Gun safety advocates push legislation in states as Parkland fervor fades in DC

FAN Editor

Washington answered the Parkland school shooting massacre with a political popgun. Beyond minor changes to existing background checks, President Donald Trump and Congress have mostly made noise.

Even that has quieted since youthful protesters went home last month. The recovery of firearms-maker stock prices to beyond pre-Parkland levels reflects the capital’s fleeting Trump-era attention span — no match for the entrenched power of the NRA.

But that doesn’t mean nothing is changing. Adopting the strategy Republicans used to block President Barack Obama in red America, gun safety advocates are pursuing incremental steps in Democratic-leaning areas of the country.

“In the immediate future, the states are where the action’s going to be,” sais John Feinblatt, president of Everytown for Gun Safety. The organization founded by billionaire ex-New York Mayor Michael Bloomberg points to a series of recent advances.

Vermont has required background checks on all gun sales. Maryland legislators passed a “red flag” bill keeping guns from those deemed dangerous.

Rhode Island’s governor signed an executive order for the same purpose. Oregon enacted a bill making it harder for stalkers and domestic abusers to buy and possess guns.

A bipartisan group of legislators in Minnesota is seeking tougher gun purchase background checks. Massachusetts, New Jersey and Vermont have all outlawed the “bump stocks” that turn semi-automatic weapons into machine guns.

What all those states have in common: They voted Democratic in the 2016 presidential election. Everytown and its gun safety allies are leveraging their political contours just as red state Republicans worked around a Democratic White House to challenge regulation and the expansion of Medicaid in the Obama era.

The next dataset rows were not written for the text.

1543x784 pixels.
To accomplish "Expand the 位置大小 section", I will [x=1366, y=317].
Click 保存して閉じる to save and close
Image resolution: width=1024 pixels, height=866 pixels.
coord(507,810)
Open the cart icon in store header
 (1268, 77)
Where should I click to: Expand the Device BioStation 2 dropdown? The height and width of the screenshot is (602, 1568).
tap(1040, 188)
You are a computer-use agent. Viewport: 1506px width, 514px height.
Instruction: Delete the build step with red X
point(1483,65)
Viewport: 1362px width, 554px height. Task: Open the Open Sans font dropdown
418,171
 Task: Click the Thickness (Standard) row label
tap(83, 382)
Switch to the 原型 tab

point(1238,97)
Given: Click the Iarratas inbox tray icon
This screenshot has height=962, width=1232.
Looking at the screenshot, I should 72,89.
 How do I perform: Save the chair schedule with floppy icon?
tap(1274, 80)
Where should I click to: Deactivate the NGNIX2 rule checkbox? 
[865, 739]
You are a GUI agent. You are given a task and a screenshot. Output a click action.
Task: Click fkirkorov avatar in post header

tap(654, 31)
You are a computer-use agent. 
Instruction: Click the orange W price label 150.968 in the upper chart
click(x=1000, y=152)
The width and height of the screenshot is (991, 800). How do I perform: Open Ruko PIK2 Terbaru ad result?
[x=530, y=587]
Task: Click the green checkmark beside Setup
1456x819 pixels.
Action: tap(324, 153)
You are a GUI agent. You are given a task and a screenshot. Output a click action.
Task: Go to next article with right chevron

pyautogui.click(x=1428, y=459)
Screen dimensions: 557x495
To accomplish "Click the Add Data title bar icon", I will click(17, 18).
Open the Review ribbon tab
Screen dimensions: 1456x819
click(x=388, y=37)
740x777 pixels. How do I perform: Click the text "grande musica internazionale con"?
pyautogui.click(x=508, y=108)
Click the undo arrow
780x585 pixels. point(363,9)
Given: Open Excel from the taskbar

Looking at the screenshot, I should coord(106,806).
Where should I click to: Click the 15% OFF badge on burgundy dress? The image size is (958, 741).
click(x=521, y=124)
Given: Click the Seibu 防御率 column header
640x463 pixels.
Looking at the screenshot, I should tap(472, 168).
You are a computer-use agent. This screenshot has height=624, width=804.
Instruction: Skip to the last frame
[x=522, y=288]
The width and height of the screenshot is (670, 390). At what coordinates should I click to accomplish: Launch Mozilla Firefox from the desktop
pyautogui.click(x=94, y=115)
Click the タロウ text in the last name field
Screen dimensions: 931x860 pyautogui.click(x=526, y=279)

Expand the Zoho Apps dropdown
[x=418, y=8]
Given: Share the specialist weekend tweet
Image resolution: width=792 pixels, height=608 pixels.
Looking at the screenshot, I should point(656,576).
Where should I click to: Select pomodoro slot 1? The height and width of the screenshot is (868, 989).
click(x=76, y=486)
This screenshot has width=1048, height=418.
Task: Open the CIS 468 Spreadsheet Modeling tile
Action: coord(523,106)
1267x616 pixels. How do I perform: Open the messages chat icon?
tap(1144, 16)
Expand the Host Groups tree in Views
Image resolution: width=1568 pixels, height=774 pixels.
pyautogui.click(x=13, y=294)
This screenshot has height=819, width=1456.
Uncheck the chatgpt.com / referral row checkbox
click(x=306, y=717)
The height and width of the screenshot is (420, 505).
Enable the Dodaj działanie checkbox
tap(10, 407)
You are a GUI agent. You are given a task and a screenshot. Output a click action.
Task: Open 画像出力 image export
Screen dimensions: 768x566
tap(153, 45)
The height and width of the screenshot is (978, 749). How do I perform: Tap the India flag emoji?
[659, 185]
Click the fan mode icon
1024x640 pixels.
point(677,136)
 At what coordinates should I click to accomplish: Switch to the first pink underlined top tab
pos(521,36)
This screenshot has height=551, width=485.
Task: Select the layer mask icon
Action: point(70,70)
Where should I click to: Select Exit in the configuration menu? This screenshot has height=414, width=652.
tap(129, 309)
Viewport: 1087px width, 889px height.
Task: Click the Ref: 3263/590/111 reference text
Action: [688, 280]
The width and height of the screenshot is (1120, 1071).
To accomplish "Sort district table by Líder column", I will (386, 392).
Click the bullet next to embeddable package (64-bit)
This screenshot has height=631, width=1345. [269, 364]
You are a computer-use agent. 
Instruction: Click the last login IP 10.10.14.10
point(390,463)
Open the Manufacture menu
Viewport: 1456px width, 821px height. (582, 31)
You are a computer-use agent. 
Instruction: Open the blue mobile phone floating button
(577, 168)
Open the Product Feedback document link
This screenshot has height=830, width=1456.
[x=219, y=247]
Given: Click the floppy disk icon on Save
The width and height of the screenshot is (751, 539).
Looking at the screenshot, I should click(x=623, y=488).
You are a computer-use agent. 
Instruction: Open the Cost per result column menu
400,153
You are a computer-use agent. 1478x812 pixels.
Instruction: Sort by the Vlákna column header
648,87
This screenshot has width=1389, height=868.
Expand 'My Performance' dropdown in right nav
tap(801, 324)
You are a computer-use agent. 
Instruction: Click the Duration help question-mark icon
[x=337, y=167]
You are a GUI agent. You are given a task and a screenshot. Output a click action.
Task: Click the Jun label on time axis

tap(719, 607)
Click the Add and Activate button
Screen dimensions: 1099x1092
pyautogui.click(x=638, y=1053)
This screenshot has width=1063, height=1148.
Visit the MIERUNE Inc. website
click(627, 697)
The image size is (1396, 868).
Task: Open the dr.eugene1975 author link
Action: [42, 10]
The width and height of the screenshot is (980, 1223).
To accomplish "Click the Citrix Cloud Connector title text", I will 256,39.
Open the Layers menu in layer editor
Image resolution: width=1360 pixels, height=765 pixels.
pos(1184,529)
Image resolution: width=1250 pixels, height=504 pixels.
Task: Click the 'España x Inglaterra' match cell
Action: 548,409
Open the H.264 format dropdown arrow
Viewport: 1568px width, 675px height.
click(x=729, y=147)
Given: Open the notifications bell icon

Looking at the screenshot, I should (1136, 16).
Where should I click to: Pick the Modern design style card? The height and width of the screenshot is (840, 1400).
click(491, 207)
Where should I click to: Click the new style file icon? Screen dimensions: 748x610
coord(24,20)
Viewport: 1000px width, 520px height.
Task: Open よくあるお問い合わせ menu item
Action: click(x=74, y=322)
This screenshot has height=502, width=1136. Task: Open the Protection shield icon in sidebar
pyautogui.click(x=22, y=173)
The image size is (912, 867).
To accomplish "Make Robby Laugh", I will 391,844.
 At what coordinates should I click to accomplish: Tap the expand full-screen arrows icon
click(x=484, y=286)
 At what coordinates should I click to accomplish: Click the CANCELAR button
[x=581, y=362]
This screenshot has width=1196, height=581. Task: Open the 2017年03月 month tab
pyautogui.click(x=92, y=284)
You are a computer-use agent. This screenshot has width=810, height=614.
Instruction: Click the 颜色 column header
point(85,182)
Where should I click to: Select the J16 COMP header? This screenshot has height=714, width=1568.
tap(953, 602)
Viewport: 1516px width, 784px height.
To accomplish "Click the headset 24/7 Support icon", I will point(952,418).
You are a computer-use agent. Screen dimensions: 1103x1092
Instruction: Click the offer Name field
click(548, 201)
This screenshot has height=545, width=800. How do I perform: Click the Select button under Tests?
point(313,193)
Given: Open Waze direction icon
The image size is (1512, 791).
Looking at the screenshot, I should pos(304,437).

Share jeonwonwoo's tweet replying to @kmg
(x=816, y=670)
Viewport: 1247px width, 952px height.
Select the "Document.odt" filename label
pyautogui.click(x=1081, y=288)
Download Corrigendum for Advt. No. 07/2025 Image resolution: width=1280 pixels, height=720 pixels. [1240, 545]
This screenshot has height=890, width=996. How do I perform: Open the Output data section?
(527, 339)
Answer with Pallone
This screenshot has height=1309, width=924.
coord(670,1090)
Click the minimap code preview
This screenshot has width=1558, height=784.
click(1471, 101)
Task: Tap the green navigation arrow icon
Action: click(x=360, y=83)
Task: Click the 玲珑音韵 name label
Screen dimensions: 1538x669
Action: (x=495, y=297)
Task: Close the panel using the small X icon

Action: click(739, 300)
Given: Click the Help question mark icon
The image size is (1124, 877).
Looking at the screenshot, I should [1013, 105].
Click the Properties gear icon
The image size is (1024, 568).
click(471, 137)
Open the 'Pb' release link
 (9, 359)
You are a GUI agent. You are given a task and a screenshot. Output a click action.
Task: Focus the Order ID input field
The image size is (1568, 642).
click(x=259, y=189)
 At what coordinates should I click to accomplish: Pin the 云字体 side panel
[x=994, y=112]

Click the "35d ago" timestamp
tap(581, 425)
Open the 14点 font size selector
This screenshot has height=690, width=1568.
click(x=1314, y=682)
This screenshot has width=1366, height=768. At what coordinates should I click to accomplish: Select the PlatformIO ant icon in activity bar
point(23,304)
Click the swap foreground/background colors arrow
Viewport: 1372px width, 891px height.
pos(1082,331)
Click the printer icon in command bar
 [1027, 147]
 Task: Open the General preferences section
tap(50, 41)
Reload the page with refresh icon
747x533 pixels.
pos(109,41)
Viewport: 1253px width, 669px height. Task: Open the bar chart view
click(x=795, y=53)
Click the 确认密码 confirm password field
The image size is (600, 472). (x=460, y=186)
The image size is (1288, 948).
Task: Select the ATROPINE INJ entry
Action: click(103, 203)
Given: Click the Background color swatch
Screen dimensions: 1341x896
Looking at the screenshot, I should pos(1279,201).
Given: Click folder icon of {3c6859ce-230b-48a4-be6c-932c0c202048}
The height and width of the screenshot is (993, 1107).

There has been some movement even in states Trump won in 2016. Florida — ground zero for the Parkland massacre — passed a red flag law and raised the age for rifle purchases to 21. Outgoing Gov. Rick Scott, courting swing voters in his close race for the Senate this fall, signed it over NRA opposition.

Kansas legislators passed a bill to bar those convicted of domestic violence from owning guns. The Pennsylvania Senate took a similar step.

Yet gun safety activists concede their inability to push those and other measures through the GOP-controlled Congress this year. They have focused their federal efforts on galvanizing voters for this fall’s midterm elections.

Everytown has teamed up with liberal billionaire Tom Steyer’s NextGen America and the organization of wounded ex-congresswoman Gabby Giffords on a national voter registration drive. Their goal is harnessing the youthful energy of what Feinblatt calls “the mass shooting generation,” which has organized school walkouts and protests in Washington and across the country.

(One such walkout is scheduled for Friday, the 19th anniversary of the Columbine school massacre.)

It remains uncertain how much that energy can do to lift notoriously low voter-turnout rates among young people, especially in midterm elections. And even a Democratic-controlled Congress would struggle to move gun control legislation anytime given opposition from a Republican president as well as Democrats representing more conservative rural areas.

Bloomberg’s billions, however, give Everytown the luxury of patience.

“If you are gutsy on this issue, we support you,” Feinblatt said. “This is not a sprint.”